The idea of selling ice to Eskimos is an unfortunate cliché that is as disingenuous as it is offensive. Of course, it connotes sellers who talk customers into buying things they don’t need, which is bad enough. However, the term “Eskimo” can be offensive. It was originally used by colonists to refer to the Inuit, the indigenous people who inhabit the artic regions of Greenland, Canada, and the United States, and the Yupik, who inhabit Alaska and the Russian Far East. Both are diverse peoples, with their own customs, traditions, and languages, which brings us to a neglected but important aspect of sales: the idea of speaking your client’s language. Language is always tied to culture. Knowing how your clients speak gives sellers insight into a client’s values, which helps form genuine connections. Here are a few tips to help salespeople speak their client’s language:
Watch Your Word Choice
One aspect of learning a language is knowing what not to say. The wrong thing can turn buyers off. While product names and brand distinctions fall squarely under marketing, sellers should note how they reference their products. Referring to a product line as “cheap” opens a can of worms. Customers may mistake you for a vendor competing on price, not quality and value. When discussing your products with clients or prospects, always present them in the most favorable light, keeping an eye on the connotation of your descriptions.
Listen to Them
The words your clients use can be clues to their thinking. For example, a phrase like “What kind of savings are we talking about?” can indicate your client’s indecisiveness over the value of your solutions. In addition, different clients may use various expressions, such as “end result” or “bottom line,” for what you call ROI. Of course, always ask for clarification when needed, but don’t neglect the insights their word choice can provide. Also, it’s good practice to note in your CRM any special distinctions in a client’s speech for future reference.
Avoid Sales Jargon
Sales has its own language. From easy, everyday initials like ROI to more industry specific acronyms like FAB (Features, Advantages, Benefits) and FUD (Fear, Uncertainty, Doubt), sales talk can sound like a secret code. When speaking to clients, skip the acronyms. Also, avoid using sales jargon like “pain points” or “what keeps you up at night.” These can come across as salesy or manipulative. Also, unless you’re speaking to fellow techs, such as an I.T. department, don’t be too technical. To build trust, speak directly, like you would to a friend, and avoid overexplaining. Like mansplaining, salesplaining can be added to the list of how not to speak to clients.

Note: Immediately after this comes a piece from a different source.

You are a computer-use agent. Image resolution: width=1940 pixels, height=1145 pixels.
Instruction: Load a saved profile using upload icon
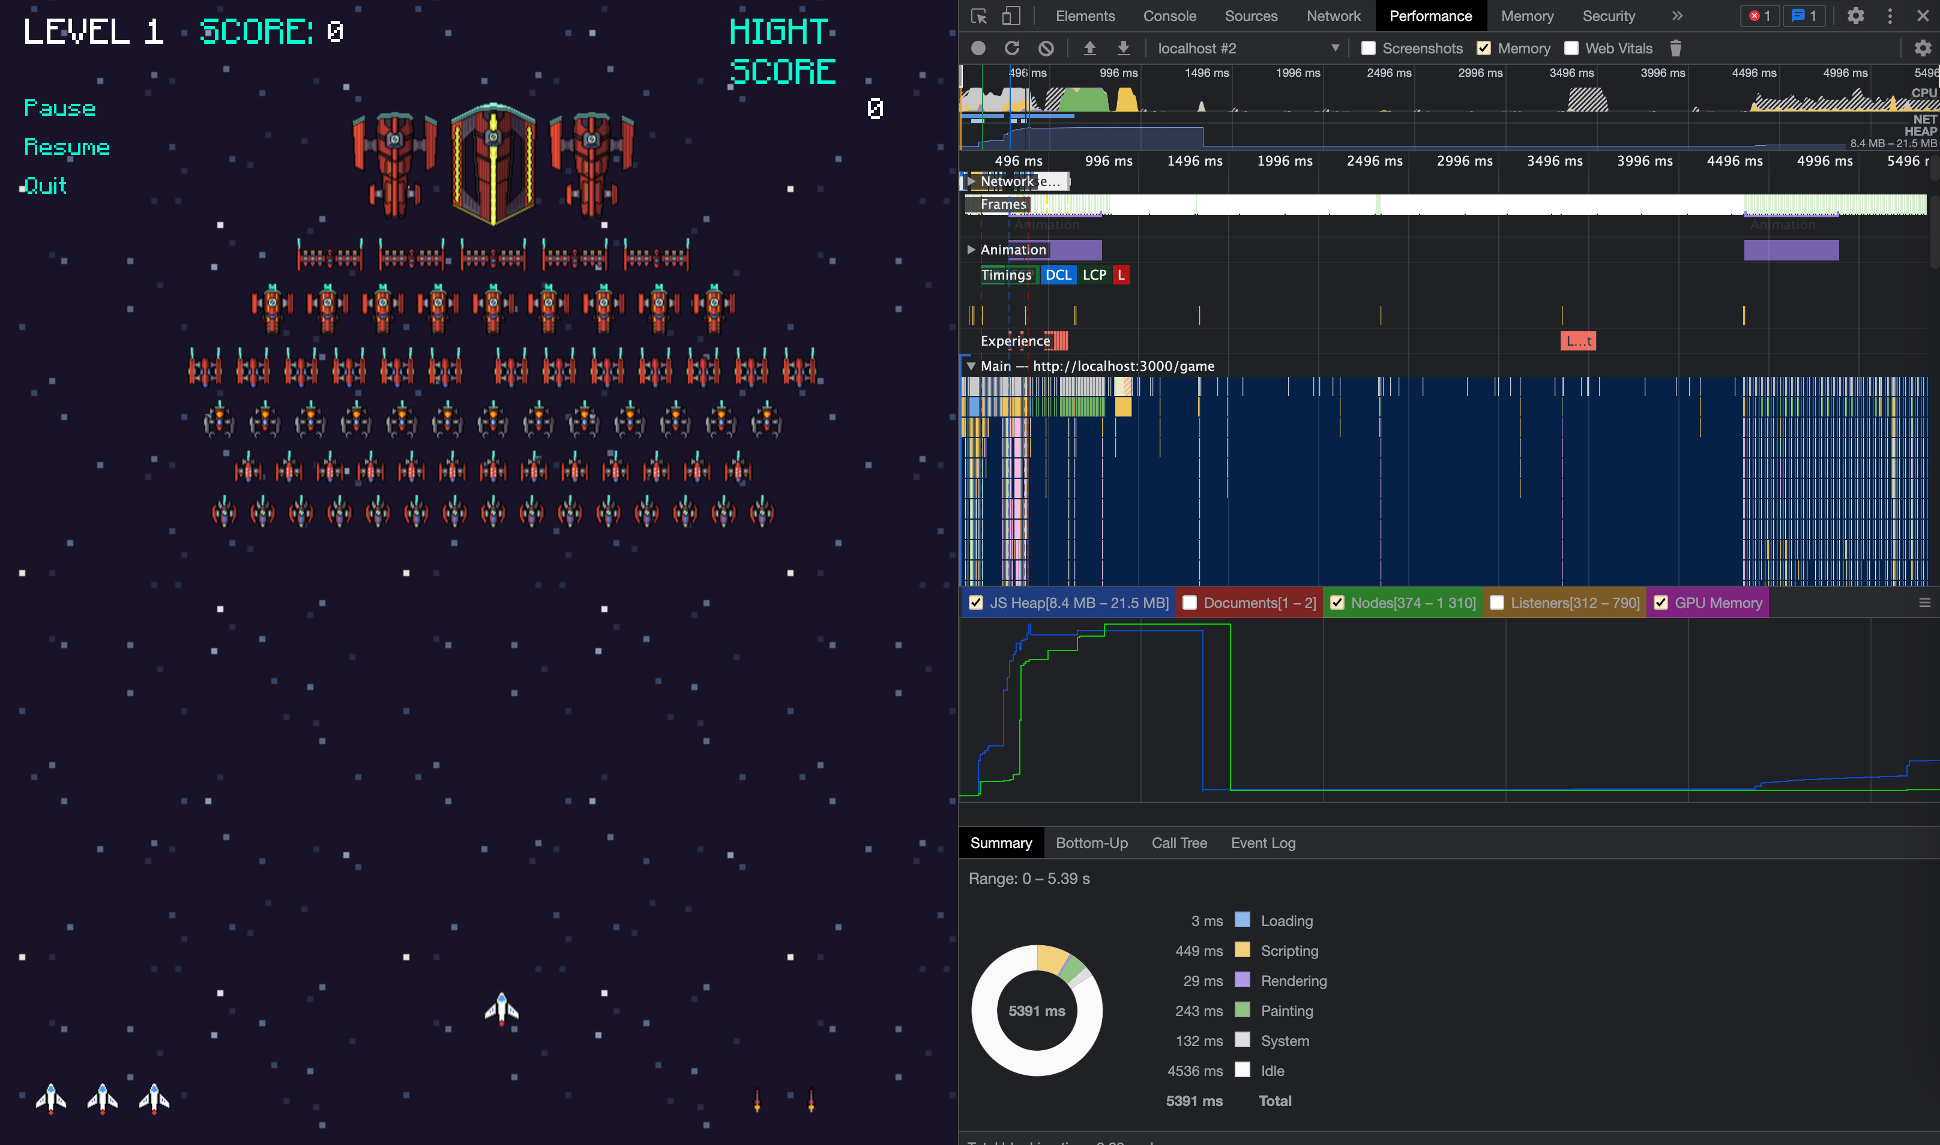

Good sellers know to examine body language for unspoken or even unconscious needs. Great sellers should also look at body language in relation to what’s being said. For example, if a buyer sighs when talking about their supply chain, this a good indication the supply chain is a source of stress. Similarly, if the buyer unconsciously raises an eyebrow when speaking of a colleague, you want to note this colleague. Remember, unspoken communication is a language all its own. It is just more subtle than the languages we speak. The more you familiarize yourself with your client’s body language, the better you can understand them and their needs.
Read Industry Publications
Just as salespeople have their specific jargon, other industries do as well. Top sellers should familiarize themselves with their client’s industry, including their words and phrases. A good place to start is by reading industry publications, such as newsletters and blogs. Of course, fluency and business acumen develop over time, but the more effort you make to learn their language, the easier it will be to communicate. Clients will appreciate the effort and see you as genuine.
Use Social Media
In addition to industry speak, sellers should go further and learn their client’s company speak. Social media is a great place to start. Sellers should scan the client’s newsfeed and tweets for clues into the company culture, their camaraderie, and their sense of humor. A healthy appreciation for the ways a client communicates can hasten relationship building. Are they overly friendly or more reserved? Do they have a strong sense of irony and enjoy a good, friendly ribbing? Even more so, can the client laugh at themselves? These things are vital to speaking their language.
As anyone who’s studied one knows, learning a foreign language is tough. Between the vocabulary, the tenses, the syntax, not to mention developing the appropriate accent, it can take years to become proficient, let alone fluent. Thankfully, for sales professionals, learning their client’s language and preferences is not as difficult. Though different industries have their own jargon and companies their own dialects, learning your client’s language is more about adapting to their nuances and specific vocabulary. As with any language, it does take practice, so those sellers who start early, listening to how their clients speak, will sooner reap the rewards of deeper conversations and better communication with their clients.